She came forward and a ferocious-looking dog stepped from behind her.
Tish looked at the dog.
"It wasn't much of a bridge," she said, more politely. "If you've got any men on the place I'll give them a dollar apiece to get my machine out of there."
"No men around," said the woman shortly. "Theodore,"—to the dog—"don't you go around bitin' until I give you the word. Sit down."
The dog sat down.
"Before you leave," she said to Tish, "you'll mend that bridge or I'll know the reason why. Meantime your automobile is trespassin', and the fine is twenty dollars."
Then she sat down on the bank and began to tickle the dog's ears with a blade of grass.
"Theodore," she said, "if them three old maids think they can bluff us, they don't know us, do they?"
I had stood about as much as I could, so I walked around in front of her and glared at her.
"I wouldn't sit so close to the automobile if I were you," I remarked emphatically. "Something is likely to explode."
"I feel like it," she said. "When I get mad I'm good an' mad. Anyhow, I own this place, and I'll sit where I please. Theodore, let's put the washing-machine on wheels and go round the country bustin' down folks' bridges and playin' hell generally!"
An oath always rouses Tish. She got the engine stopped. Then she came around beside me with her goggles shoved up on her forehead.
"Woman," she said sternly, "how dare you mention the place of punishment so lightly!" Tish had been superintendent of a Sunday-school for thirty years.
The woman stared at her. Then she got up slowly.
"I wasn't alludin' to the next world," she said bitterly. "Ninety-five degrees of heat, seven inches of dust, five miles to a telephone and ten miles to town, with an automobile sittin' down in your front yard—that's all the hell I want"

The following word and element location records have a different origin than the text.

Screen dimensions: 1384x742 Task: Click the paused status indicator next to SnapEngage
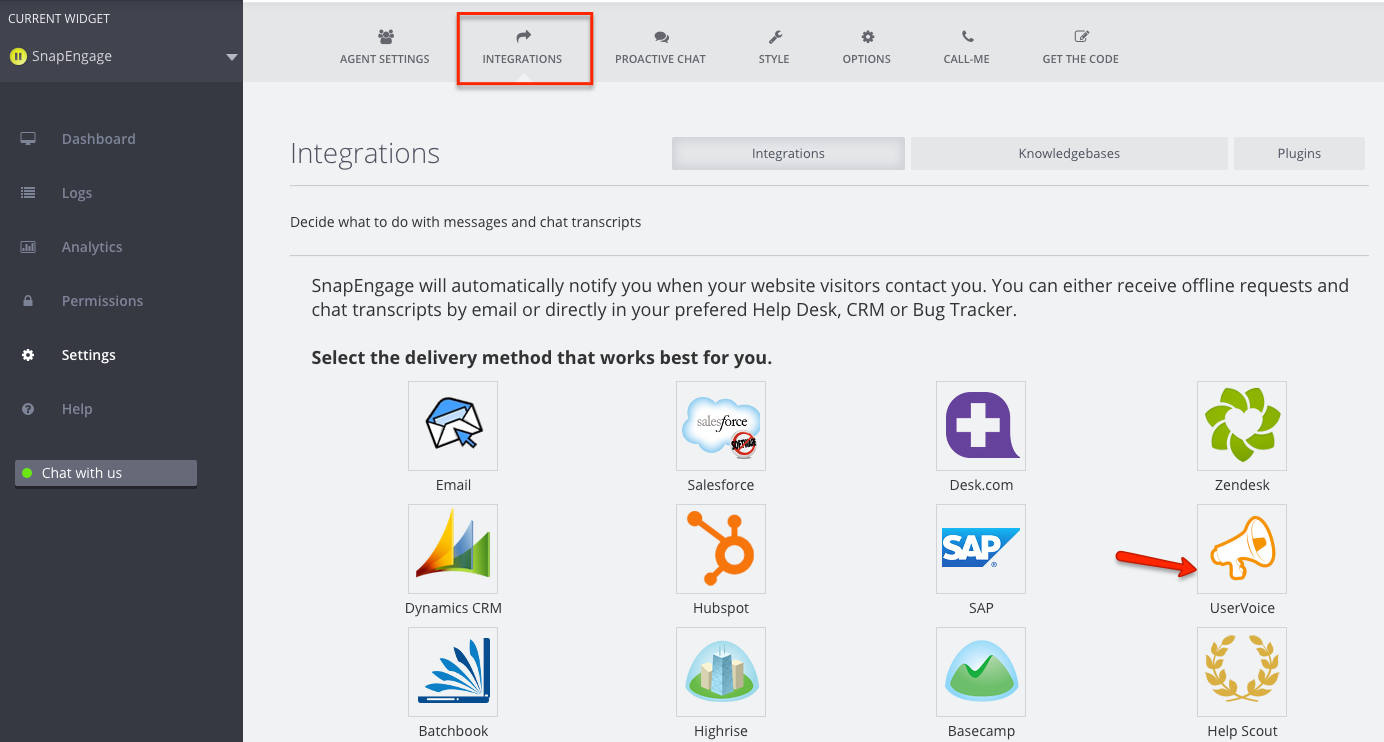tap(18, 56)
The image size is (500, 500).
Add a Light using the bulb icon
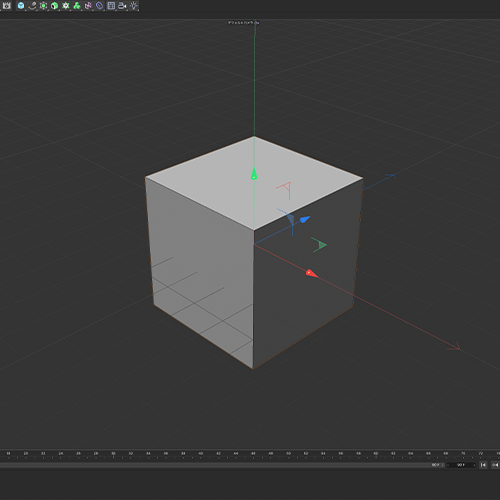point(134,5)
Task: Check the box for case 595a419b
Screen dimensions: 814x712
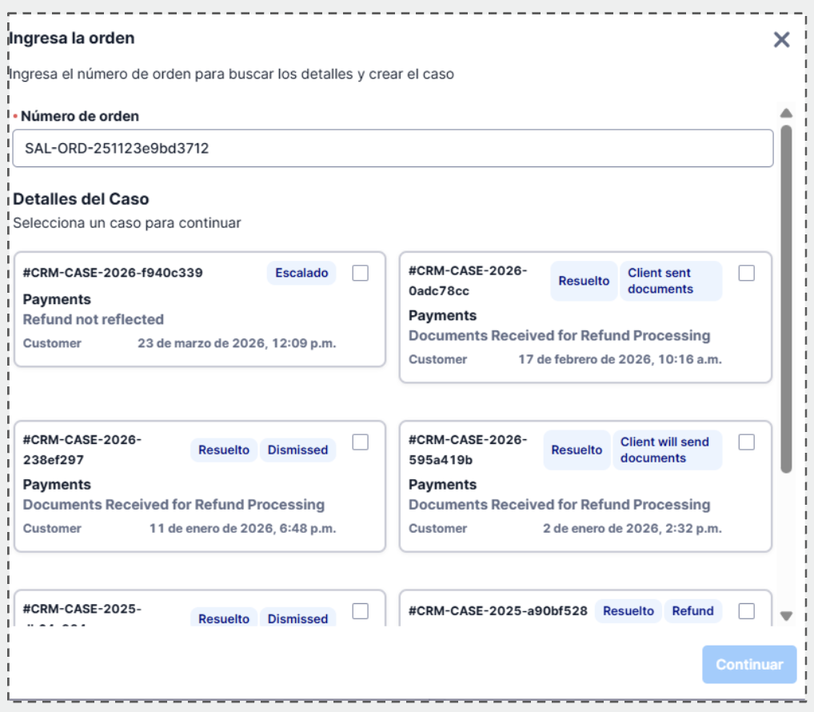Action: click(x=746, y=442)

Then she walked up the path. We stared after her; between her shoulder-blades her blue wrapper was wet through with sweat, and the dog trailed at her heels. Aggie, who is always sentimental, took a step after her.
"I say," she called. "If we come back for you some nice afternoon, will you let us take you for a ride?"
But she got no answer. To our amazement, the woman turned around at the top of the path and put her thumb to her nose!
We did not see her again for some time, but after Tish had climbed in twice and started the engine, to see if the car couldn't climb out— the only result being that it almost turned over —the woman appeared again. She carried a board that looked like a breadboard nailed to a broom-handle, and on it, in fresh ink, as if she had done it with her finger, were the words: Trespassing—fifty dollars."
"You said twenty before," I protested. That was for those little dinky, one-seated affairs," she said, jabbing the broom-handle into the dirt beside the road. "Two seats, forty dollars; two seats and a folded back buggy-top, fifty." She adjusted the sign carefully, looked up and down the road, and then went back to the house.
So we sat down on the bank and Tish explained how she happened to do it. I am a Christian woman, and Aggie is so gentle that she has to scratch twice to light a match, but I must say we were bitter. We told Tish we didn't care how she happened to do it, and that some day she would be punished for a temper that made her throw away books that she would be sure to need some time; and that, anyhow, an unmarried woman of fifty has no business with an automobile.
"It's my belief," Tish retorted, "that she keeps her old bridge for this very purpose. She could make a good living off it, and all the work she'd have to do would be to build it up after every accident."
"Oh, no," Aggie said bitterly. "We are going to repair it, I believe."
The back of my neck began to smart from the sun, and the dust eddied around us. A white hen came down the path, hopped on to the sloping step of the machine, perked its head at us, and then, with a squawk, flew up into Tish's seat behind the wheel. I was thirsty and my neck prickled.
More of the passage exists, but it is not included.